_Objective:_ Rewrite the rows from the line containing "Image resolution: width=967" through the end of the rows, substituting "cassette" for "chainring" and leaving everything else unchanged.

_Supplied entries:_
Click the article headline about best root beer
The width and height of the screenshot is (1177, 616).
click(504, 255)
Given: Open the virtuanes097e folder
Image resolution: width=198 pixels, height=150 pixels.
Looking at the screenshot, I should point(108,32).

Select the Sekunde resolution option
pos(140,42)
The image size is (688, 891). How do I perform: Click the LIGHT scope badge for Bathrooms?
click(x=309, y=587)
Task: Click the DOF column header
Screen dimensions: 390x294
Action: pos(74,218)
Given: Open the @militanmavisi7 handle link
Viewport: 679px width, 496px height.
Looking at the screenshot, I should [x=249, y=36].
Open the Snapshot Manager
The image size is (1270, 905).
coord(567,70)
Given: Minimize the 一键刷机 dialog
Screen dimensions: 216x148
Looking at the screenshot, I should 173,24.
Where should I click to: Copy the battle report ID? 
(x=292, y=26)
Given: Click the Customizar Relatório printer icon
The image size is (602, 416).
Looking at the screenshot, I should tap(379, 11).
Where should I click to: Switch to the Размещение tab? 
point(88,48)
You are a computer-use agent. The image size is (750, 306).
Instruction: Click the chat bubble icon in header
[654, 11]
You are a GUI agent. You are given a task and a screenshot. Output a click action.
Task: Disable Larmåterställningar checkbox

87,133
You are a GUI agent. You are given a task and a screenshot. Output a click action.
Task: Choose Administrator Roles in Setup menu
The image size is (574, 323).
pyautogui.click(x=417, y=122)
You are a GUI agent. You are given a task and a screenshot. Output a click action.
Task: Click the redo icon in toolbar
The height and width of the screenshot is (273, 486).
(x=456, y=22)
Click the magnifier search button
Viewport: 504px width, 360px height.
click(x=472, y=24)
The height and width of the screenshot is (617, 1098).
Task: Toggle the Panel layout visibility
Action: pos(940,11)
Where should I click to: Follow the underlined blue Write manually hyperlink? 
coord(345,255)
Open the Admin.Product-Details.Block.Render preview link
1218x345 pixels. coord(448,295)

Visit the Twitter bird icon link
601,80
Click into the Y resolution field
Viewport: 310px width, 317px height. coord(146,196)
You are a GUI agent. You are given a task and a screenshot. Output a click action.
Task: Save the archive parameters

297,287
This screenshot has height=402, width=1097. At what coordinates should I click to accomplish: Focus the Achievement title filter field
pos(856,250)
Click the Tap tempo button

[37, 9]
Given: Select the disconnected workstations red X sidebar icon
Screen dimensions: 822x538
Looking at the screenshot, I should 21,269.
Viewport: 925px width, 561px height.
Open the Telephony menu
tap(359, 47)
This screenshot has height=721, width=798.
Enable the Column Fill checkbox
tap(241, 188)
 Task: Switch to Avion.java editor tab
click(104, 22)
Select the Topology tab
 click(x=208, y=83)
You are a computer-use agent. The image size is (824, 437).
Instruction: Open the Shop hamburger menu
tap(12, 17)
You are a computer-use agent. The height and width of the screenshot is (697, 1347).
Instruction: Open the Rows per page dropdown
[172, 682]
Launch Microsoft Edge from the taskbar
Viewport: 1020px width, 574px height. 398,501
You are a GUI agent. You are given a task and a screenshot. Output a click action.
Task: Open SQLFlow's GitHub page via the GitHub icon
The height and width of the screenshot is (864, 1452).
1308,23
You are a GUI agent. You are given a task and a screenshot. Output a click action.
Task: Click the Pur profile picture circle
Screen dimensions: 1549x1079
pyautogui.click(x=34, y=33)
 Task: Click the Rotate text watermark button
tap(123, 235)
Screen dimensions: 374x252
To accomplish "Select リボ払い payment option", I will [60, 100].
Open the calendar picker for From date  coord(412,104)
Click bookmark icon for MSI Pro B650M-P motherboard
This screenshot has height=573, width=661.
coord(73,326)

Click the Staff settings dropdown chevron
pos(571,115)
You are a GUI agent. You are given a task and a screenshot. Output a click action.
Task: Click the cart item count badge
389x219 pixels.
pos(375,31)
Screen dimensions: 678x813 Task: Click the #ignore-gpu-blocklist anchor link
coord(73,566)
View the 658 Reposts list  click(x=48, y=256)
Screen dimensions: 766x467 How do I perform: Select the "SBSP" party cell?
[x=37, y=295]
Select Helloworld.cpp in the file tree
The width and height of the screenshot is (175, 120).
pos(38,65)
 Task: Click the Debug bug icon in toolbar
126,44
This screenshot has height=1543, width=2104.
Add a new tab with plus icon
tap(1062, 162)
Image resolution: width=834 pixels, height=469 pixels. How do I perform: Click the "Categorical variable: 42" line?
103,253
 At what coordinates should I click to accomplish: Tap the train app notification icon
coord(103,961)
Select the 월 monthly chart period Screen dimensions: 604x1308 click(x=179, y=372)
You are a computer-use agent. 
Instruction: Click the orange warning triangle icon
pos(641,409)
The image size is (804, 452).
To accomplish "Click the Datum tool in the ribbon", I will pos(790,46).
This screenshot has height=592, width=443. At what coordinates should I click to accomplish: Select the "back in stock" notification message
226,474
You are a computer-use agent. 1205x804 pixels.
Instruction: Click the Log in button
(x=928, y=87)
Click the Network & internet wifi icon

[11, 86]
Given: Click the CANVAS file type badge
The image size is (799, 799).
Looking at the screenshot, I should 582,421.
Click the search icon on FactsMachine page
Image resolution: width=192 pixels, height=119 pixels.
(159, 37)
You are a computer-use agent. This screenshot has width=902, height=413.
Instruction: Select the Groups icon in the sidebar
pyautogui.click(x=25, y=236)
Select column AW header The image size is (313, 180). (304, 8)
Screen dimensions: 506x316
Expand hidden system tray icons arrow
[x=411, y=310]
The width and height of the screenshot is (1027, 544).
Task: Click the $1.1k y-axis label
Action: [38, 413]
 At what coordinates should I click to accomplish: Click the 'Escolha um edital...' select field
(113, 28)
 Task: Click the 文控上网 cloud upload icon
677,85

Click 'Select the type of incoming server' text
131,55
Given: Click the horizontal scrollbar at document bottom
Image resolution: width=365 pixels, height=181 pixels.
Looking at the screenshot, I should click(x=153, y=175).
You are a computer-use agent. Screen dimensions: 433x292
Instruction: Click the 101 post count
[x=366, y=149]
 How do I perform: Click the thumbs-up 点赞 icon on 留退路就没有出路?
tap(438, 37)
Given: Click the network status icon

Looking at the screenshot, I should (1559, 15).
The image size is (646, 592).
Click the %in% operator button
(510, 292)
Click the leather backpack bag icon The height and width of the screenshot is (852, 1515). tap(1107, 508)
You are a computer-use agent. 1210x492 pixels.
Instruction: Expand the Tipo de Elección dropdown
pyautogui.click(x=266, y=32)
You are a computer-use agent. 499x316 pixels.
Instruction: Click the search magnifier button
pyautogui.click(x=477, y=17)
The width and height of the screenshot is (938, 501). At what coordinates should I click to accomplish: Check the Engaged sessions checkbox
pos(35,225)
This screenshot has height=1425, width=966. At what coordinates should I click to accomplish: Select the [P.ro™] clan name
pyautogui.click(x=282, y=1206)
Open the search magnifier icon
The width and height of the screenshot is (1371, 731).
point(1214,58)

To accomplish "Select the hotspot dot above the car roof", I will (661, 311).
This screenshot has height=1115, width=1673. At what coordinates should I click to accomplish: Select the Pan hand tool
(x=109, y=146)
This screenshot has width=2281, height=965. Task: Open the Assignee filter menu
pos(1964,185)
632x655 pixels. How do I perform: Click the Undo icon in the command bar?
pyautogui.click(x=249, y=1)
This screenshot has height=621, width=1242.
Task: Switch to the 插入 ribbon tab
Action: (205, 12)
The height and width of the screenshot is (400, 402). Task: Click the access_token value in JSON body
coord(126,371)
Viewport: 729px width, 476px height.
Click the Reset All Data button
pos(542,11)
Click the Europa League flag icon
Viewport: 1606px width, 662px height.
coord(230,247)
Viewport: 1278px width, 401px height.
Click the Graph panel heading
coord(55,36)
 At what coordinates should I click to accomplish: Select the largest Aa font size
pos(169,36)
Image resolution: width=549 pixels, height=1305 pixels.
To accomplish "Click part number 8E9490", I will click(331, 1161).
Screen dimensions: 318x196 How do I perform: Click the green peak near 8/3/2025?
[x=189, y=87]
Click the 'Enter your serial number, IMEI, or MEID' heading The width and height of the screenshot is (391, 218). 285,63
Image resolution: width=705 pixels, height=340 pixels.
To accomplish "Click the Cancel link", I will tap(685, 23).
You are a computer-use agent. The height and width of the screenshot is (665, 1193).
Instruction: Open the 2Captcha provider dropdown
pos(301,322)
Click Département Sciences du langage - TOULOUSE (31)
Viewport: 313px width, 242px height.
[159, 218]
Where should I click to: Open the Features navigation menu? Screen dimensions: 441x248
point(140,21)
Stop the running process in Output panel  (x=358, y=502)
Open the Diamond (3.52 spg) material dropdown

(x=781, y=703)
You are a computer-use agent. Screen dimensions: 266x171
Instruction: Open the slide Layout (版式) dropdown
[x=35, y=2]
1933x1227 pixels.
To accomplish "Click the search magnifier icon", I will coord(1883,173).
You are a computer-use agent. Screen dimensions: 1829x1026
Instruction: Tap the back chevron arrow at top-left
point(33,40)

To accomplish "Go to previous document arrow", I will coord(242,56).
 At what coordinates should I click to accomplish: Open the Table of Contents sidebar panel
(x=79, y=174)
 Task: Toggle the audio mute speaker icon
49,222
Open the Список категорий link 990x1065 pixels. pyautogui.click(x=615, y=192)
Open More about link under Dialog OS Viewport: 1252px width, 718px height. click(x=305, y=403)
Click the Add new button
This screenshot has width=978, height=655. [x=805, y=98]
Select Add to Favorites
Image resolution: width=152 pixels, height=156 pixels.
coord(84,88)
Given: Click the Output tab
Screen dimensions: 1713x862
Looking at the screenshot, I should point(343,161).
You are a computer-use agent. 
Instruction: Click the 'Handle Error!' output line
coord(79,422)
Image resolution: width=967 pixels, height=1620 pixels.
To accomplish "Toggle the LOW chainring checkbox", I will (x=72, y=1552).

_Task solution:_
Image resolution: width=967 pixels, height=1620 pixels.
To accomplish "Toggle the LOW cassette checkbox", I will (x=72, y=1552).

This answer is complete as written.